── Records shown ──
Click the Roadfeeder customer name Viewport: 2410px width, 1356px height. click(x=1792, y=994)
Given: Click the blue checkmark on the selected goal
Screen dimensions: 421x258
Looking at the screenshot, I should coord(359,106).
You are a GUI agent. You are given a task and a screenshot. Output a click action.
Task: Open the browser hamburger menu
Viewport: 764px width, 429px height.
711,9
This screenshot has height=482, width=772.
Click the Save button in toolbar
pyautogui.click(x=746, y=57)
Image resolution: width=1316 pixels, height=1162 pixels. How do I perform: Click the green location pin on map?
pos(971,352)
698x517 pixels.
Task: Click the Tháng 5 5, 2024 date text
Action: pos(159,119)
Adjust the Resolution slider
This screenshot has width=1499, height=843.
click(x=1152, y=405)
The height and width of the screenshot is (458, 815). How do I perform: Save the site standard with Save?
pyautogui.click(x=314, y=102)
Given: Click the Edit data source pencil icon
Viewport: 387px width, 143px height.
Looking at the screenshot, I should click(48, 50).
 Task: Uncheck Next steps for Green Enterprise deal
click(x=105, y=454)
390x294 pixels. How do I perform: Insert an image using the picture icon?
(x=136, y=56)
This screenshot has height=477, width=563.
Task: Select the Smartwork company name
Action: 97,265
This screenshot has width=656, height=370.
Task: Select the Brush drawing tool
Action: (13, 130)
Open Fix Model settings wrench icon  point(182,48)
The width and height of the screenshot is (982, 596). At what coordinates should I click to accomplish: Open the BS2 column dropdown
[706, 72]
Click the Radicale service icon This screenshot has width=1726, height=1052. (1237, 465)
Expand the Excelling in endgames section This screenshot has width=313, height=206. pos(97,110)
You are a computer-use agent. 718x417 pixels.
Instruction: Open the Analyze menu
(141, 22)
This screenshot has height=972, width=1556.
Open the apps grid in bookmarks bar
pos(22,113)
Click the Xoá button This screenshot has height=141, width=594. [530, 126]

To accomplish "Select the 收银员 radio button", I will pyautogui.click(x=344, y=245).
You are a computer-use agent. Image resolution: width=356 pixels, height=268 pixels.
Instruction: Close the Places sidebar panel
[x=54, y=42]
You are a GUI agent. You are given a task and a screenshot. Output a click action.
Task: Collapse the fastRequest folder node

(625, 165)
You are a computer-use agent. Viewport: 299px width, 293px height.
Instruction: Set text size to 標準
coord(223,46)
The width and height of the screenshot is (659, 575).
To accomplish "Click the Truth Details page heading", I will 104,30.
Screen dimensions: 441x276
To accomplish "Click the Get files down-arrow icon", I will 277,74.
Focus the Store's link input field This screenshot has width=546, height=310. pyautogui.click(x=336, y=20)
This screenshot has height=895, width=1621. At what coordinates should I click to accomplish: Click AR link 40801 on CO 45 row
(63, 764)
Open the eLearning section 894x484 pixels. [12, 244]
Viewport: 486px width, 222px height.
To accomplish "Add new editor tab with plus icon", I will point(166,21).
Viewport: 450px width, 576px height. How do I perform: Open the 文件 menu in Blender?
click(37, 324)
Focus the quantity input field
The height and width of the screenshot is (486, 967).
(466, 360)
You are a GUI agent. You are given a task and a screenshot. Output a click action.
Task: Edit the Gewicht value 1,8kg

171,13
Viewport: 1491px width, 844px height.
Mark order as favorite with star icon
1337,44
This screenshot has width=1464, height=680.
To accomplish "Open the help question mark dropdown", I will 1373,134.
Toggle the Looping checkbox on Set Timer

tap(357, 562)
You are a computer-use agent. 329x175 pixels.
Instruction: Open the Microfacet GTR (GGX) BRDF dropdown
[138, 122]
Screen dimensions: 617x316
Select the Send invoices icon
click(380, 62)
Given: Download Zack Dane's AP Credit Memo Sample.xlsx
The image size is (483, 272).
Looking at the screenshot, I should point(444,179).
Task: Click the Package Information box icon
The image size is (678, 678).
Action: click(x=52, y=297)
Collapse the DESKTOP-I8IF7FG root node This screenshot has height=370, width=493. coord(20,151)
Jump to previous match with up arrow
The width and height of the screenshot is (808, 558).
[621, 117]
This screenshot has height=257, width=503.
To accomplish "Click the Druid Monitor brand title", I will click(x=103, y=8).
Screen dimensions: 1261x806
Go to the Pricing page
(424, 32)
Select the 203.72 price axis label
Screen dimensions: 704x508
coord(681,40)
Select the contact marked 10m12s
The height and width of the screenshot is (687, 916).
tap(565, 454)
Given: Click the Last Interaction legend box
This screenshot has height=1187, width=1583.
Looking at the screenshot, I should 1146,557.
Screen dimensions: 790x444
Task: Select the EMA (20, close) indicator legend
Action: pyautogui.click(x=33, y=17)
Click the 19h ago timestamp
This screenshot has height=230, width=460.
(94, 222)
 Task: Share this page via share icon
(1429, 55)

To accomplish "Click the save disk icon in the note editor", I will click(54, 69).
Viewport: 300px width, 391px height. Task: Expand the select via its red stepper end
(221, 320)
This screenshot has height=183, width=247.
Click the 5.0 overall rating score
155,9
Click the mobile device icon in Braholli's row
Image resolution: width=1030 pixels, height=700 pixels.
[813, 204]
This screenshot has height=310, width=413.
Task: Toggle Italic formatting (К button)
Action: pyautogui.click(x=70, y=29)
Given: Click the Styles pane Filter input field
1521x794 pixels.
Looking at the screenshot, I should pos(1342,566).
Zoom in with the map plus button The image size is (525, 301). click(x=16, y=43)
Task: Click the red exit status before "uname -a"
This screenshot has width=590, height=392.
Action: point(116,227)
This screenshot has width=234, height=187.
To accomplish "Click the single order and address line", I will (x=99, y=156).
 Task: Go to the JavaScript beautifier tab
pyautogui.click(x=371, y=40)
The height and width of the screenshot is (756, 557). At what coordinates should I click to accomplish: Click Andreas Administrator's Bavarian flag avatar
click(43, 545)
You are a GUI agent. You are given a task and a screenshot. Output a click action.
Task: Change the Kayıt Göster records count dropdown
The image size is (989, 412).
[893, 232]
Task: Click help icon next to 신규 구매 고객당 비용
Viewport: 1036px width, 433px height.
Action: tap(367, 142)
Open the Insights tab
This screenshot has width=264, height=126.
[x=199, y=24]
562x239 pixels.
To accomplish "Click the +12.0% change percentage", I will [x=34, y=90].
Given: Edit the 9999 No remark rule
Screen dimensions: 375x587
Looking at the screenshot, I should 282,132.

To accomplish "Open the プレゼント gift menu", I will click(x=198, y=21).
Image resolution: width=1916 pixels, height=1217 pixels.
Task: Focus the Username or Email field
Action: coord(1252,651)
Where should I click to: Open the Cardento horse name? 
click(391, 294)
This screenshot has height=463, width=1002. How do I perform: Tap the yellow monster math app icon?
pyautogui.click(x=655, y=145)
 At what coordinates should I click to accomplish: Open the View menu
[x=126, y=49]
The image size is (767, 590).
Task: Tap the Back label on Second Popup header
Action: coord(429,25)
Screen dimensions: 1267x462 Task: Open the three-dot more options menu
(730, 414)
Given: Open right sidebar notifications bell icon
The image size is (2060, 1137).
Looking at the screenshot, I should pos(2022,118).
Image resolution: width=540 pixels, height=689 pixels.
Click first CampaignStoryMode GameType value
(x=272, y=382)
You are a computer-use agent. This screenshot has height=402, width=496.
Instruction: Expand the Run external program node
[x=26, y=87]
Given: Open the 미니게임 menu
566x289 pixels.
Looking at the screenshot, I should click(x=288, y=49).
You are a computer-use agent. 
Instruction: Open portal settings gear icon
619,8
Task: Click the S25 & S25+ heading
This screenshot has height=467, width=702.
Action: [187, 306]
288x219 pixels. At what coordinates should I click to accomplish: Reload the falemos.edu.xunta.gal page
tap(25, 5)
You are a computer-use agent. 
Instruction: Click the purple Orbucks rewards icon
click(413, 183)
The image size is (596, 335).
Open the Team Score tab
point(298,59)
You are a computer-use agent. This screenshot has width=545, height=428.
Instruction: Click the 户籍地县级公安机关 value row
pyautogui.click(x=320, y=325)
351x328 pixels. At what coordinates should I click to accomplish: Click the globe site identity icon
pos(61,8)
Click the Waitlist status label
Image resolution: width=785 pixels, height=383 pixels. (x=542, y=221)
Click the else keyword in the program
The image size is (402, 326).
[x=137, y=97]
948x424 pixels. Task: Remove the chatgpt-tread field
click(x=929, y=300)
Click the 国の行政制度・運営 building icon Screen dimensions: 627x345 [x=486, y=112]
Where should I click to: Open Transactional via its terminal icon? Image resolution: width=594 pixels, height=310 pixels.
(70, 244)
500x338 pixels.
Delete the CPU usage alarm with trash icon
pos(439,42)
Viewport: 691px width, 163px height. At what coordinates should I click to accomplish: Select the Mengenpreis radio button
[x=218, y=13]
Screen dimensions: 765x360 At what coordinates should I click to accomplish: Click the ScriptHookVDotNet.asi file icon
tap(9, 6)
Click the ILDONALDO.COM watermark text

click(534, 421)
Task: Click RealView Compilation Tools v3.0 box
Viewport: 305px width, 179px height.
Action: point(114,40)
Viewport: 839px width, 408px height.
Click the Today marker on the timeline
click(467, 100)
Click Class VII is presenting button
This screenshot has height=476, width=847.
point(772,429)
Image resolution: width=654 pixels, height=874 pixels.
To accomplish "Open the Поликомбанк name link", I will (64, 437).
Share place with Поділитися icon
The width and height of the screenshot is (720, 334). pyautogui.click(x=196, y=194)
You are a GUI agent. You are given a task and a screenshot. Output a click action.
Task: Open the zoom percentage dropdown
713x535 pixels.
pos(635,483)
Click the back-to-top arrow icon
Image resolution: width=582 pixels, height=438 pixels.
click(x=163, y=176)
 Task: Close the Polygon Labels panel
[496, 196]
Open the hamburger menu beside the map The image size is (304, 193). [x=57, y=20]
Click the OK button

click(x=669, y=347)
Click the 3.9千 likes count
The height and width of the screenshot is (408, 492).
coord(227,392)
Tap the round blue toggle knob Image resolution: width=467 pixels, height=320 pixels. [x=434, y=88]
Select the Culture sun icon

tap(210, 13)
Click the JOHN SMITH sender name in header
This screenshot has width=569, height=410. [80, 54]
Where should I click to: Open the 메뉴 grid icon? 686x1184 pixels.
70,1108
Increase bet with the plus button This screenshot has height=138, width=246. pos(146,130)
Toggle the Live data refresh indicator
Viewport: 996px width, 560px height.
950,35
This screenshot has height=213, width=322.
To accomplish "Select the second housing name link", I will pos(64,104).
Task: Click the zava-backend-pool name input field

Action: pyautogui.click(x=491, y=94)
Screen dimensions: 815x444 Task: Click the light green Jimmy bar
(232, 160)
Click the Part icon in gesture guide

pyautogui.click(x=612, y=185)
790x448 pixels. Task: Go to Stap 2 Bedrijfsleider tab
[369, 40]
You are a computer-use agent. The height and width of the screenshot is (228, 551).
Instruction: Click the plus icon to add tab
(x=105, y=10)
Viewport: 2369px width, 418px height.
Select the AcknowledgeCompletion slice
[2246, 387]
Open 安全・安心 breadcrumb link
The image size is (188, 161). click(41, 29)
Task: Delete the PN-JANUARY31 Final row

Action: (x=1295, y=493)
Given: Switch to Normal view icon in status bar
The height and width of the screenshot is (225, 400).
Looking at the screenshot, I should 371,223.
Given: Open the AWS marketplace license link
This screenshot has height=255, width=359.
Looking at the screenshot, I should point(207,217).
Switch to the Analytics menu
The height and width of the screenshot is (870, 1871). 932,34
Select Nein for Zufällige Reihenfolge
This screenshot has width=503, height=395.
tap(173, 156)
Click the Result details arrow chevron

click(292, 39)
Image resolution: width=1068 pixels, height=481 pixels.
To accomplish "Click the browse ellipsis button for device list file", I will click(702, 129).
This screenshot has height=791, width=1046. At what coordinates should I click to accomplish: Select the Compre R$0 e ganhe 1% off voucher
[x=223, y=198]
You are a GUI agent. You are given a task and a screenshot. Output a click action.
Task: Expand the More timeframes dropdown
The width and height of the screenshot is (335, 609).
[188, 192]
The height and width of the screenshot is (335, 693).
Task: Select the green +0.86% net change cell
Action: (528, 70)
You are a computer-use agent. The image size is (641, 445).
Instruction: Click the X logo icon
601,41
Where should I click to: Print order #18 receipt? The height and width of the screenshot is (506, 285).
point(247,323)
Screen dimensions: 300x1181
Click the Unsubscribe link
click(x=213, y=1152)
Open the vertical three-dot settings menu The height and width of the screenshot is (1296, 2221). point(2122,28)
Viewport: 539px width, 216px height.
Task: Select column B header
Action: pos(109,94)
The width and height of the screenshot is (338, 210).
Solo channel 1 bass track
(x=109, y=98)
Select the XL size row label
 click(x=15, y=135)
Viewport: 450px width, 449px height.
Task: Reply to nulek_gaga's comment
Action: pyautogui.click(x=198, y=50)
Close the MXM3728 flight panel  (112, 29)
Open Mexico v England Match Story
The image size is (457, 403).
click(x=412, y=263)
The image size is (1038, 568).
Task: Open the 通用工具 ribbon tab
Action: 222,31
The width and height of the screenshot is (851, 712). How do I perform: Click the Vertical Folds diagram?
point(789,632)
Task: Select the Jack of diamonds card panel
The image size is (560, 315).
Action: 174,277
───
§ Requirement:
Reproduce the records from the line with "You are a computer-use agent. 718x417 pixels." to the line with "Click the Xoá", both lines included, character for character.

§ Response for this exercise:
You are a computer-use agent. 718x417 pixels.
Instruction: Open the Analyze menu
(141, 22)
This screenshot has height=972, width=1556.
Open the apps grid in bookmarks bar
pos(22,113)
Click the Xoá button This screenshot has height=141, width=594. [530, 126]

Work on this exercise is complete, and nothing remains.